On Facebook, I always get tagged with Notes, which I am bad for not responding to all of them. There is just no way! Once in a while if I am bored I will do it. It is fun, I just do not get the time. They are also fun to read others' Notes most times, so I figured I would post one! I think some of ya should join me! Here I go.....

  • Frogs are terrifying to me!! I really go into a scary panic mode type of thing. (this is a tough one because I am a mother to a 5 year old that loves to catch them). GROSS!!
  • My Mom had me out of wed lock, my sperm donor thought she should have an abortion. She didn't. I am so proud of her for keeping me, at 19, THANKS MOM --- Yet, I am pro choice (mentally not fundamentally or emotionally).

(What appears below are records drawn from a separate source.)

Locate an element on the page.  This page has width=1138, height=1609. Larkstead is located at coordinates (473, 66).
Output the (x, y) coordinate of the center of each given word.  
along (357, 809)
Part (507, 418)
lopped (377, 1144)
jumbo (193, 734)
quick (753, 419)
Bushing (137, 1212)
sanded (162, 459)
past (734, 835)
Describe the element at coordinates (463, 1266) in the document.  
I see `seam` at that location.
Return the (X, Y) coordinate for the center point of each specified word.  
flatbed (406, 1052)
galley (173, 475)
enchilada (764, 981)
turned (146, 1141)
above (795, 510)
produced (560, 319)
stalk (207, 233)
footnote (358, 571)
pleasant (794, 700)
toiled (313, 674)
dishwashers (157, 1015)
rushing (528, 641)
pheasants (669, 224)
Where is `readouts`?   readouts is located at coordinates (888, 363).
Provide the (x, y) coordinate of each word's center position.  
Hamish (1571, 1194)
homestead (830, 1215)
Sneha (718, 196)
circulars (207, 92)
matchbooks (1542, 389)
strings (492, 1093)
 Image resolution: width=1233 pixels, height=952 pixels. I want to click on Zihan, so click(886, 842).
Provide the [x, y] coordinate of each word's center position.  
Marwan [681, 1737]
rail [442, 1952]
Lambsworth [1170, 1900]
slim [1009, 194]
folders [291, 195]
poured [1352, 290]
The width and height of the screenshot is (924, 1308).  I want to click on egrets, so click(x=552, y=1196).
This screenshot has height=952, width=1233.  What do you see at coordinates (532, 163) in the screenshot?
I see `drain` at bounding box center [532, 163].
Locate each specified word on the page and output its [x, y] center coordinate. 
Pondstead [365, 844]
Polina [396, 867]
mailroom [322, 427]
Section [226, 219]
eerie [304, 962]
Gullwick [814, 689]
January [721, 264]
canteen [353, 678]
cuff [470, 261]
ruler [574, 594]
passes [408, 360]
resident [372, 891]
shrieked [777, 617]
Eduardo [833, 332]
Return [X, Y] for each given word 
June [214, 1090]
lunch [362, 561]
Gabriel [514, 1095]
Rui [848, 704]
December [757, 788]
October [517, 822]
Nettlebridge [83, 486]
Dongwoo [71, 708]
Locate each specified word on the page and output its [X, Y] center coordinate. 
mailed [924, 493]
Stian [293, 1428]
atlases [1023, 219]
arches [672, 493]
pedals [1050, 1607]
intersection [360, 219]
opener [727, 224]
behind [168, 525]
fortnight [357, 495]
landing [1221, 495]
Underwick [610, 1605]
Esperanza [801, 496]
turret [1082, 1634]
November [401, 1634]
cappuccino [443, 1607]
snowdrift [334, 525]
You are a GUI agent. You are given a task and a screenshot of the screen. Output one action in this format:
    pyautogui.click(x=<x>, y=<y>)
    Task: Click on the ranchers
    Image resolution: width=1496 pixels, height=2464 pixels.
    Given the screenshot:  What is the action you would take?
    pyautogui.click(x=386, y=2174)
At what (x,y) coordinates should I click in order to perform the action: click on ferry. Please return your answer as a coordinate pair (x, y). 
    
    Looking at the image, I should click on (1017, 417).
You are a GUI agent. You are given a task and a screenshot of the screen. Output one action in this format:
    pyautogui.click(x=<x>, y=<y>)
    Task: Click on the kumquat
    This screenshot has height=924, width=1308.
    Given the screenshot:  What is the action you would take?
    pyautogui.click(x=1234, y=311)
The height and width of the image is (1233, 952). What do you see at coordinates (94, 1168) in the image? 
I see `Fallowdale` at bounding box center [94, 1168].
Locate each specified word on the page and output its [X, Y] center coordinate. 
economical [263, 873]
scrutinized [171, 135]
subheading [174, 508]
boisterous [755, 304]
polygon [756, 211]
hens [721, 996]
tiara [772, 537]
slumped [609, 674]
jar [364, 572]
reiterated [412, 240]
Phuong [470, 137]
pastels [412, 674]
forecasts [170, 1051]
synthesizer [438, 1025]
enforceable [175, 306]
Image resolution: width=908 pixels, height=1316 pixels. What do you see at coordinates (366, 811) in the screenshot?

  • My political views are completely against the way I was brought up. My family constantly criticizes me for it. It gets heated. They get frustrated. I think it is fun.
  • I am a pushover. I forgive and forget way too easily I think, though most would think that's a good trait, I think I really need to toughen up!!
  • I think, no I truly believe, with all my heart believe that Genesis is my soul mate. Tyler is my Zen, my happy place. I cant explain it. (Bella is my baby, perfect in every way, I am sure she will have a so-called fancy title too one day, but she is too young, it took me a while to put my finger on the Gen thing, but I knew it was special, when I got it, I cried, I didn't believe in soul mates until then)
  • I am a TERRIBLE liar.
  • I worry too much about what people think about me.
  • Shoes are my pit fall. (Purses and sun glasses are in a tie for a close second)
  • Though I am not a "real" jewelry kind of girl, there are a few items I really want one day. A pair of diamond stud earrings set in platinum, Tiffany & Co Celebration Rings, and a vintage looking wedding ring.
  • My most valuable possessions are my photos.
  • I have never lost anyone I am very close to.
  • Death scares me.
  • My children give me hope.
  • I can still remember seeing each of my kids for the very first time. I can hear their cries, I can see their wet faces and adorable little pink lips, I can smell them, I can feel them. Those were the three best days of my life.
  • I am in love with the miracle of child birth. I loved being pregnant! I would do it again if I could.
  • When I was younger I had a scary obsession with Mickey Mouse! May be why we went to Disney for our Honeymoon!
  • John is my best friend, best everything! I met him when I was about 12 years old!
  • I love to be silly, I never want to grow up, at least not all the way. This comes in real handy with kids, being silly with them, at their level is unlike anything else! Epic silliness with them is my favorite past time! Best part is, they love it too!
  • I wish I had lived in New York and back packed Europe when I was single.
  • I adore my family and would do anything for them.
  • One of my favorite things to do with my kids is to sleep with them. Secretly, when it is time to do that I have a hard time deciding which one I want to cuddle with!
  • Pickles are gross.
  • Before I met John I never ate seafood, now I love it.
  • I hate my name.
  • I love starting new traditions. Spaghetti Sundays, Wii Wednesdays, Fall scrap books etc....Oh, and every year John and I measure the kids height on their birthdays. We take a pen and on the inside frame of their bedroom closets we date their height every year. They have grown up in our home, and it is crazy to see that each year. If we ever move, I am taking those with me some how.
  • I suck at Mario Kart. Both my 5 and 4 year old totally kick my ass.
  • Gen tells me when my hair and/or clothes doesn't look right, or good, I am ashamed to say I have taken her advice. I have fallen victim to changing my shirt or something because a 4 year old told me I should! A couple of times, she was completely spot on too!! Wow, this is now, lets see where this takes me when she is a teenager!

That is actually 27! Go figure.......It was easier than I thought!